Stored records
╭──
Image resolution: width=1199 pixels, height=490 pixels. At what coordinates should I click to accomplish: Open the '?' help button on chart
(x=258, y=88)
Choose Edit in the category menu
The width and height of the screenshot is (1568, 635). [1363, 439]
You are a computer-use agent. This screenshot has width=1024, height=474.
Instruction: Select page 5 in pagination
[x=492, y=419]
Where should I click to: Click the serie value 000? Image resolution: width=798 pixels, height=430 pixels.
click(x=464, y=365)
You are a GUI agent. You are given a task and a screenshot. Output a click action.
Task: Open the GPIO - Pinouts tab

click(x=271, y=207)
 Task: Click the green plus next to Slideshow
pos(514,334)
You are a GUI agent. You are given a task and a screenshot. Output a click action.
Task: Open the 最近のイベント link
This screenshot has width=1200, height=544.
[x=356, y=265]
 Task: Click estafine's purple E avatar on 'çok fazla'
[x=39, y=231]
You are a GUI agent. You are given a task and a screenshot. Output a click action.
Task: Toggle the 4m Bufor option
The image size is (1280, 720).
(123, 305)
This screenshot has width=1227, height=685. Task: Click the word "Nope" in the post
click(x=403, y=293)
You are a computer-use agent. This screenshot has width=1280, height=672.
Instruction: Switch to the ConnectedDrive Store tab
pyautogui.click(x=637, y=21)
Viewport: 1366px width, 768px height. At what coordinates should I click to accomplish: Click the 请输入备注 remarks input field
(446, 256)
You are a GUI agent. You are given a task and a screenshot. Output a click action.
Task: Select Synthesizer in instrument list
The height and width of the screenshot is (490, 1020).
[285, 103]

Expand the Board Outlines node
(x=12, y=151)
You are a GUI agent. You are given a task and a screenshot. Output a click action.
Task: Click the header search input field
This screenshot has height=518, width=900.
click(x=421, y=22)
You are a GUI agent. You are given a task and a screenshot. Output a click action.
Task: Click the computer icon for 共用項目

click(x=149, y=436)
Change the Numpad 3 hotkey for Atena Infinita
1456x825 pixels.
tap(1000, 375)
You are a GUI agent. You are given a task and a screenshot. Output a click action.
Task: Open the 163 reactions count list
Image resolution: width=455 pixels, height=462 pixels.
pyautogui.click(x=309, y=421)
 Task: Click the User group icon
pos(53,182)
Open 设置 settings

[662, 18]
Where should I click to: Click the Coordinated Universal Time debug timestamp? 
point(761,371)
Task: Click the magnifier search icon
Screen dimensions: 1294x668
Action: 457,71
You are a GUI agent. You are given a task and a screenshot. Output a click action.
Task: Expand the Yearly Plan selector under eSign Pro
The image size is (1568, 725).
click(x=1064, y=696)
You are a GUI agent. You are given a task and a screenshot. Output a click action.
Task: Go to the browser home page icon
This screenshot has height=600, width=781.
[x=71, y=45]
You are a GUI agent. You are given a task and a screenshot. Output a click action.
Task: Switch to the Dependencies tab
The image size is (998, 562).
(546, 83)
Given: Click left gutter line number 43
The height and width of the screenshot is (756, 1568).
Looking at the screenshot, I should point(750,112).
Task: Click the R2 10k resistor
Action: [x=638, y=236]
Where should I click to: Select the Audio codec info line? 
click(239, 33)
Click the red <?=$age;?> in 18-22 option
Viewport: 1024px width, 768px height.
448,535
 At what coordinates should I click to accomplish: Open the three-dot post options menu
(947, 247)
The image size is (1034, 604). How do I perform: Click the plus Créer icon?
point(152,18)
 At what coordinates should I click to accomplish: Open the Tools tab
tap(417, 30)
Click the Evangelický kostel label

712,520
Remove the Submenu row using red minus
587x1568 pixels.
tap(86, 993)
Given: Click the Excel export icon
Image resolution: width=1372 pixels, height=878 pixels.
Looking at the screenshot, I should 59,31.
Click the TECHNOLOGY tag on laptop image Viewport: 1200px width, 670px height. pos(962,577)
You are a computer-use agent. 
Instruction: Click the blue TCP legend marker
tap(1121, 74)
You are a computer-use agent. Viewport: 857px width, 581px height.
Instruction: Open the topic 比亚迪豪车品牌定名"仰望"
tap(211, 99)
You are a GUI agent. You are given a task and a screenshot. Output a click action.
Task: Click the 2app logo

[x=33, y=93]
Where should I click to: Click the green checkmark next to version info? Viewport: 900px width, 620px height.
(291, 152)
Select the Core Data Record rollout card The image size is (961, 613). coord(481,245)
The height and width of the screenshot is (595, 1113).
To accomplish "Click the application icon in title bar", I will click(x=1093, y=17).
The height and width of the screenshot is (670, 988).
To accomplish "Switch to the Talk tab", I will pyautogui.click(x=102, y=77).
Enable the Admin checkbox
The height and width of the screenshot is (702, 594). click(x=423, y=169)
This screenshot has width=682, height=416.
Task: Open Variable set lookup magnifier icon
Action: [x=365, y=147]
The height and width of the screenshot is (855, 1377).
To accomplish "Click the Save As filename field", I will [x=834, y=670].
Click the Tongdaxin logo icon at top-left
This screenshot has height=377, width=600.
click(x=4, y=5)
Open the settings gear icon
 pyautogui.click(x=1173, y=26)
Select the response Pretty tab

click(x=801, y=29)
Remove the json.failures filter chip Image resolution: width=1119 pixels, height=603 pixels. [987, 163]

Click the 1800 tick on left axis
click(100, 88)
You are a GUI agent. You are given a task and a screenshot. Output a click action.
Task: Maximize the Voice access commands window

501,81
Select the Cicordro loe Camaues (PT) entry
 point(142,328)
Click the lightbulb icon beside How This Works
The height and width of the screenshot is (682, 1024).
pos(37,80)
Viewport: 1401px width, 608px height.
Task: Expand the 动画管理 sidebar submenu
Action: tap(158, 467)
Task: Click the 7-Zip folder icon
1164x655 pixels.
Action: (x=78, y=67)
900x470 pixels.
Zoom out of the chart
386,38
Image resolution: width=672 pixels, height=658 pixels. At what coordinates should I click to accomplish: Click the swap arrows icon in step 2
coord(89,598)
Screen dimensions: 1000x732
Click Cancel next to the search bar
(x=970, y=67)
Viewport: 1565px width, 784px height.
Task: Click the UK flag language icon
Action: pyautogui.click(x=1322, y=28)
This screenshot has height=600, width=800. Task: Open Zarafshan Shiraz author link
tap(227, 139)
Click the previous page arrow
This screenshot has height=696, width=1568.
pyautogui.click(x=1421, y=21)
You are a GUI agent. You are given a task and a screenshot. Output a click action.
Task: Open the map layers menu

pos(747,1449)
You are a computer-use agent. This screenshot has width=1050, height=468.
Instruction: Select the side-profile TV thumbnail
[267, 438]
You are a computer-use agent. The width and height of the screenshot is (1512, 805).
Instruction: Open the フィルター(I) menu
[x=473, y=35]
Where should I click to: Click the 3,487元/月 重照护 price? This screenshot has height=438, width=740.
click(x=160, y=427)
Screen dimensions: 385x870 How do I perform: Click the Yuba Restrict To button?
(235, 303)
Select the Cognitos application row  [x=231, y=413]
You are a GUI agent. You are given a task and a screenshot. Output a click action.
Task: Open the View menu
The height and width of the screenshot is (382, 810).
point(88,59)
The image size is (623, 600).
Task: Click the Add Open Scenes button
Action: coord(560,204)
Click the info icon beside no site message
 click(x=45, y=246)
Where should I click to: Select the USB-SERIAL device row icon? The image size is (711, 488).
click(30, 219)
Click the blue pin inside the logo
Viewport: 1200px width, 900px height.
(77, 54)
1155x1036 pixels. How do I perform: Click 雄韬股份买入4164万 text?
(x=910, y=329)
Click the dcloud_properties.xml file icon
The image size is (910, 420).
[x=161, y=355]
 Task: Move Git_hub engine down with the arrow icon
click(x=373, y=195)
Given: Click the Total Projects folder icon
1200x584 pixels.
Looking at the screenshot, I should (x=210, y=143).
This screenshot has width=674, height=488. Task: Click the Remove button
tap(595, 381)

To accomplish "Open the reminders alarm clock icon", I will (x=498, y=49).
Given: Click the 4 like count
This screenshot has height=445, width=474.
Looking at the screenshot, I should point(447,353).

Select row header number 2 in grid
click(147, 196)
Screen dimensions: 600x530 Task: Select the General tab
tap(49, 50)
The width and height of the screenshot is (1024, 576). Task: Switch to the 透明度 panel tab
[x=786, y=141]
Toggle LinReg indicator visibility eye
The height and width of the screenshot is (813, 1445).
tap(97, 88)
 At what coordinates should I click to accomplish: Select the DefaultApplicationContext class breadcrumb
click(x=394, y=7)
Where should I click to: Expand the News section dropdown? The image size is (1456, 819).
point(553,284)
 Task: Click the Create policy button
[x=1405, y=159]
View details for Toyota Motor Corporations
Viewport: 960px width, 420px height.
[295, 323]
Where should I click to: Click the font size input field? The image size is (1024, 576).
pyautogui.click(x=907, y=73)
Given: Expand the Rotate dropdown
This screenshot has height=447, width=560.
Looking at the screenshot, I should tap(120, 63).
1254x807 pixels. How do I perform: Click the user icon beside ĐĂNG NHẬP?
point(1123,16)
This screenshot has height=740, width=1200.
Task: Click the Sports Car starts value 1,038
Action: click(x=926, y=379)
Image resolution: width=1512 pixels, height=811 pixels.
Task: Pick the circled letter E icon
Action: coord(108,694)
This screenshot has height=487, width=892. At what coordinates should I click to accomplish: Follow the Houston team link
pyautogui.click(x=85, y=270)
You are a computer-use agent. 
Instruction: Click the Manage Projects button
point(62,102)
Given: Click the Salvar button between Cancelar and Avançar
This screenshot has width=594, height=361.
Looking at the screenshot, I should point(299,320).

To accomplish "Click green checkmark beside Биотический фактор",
╰──
Exercise directions: From the entries above, copy every line that holds the word "count".

Response to the task:
Task: Open the 163 reactions count list
Given: Click the 4 like count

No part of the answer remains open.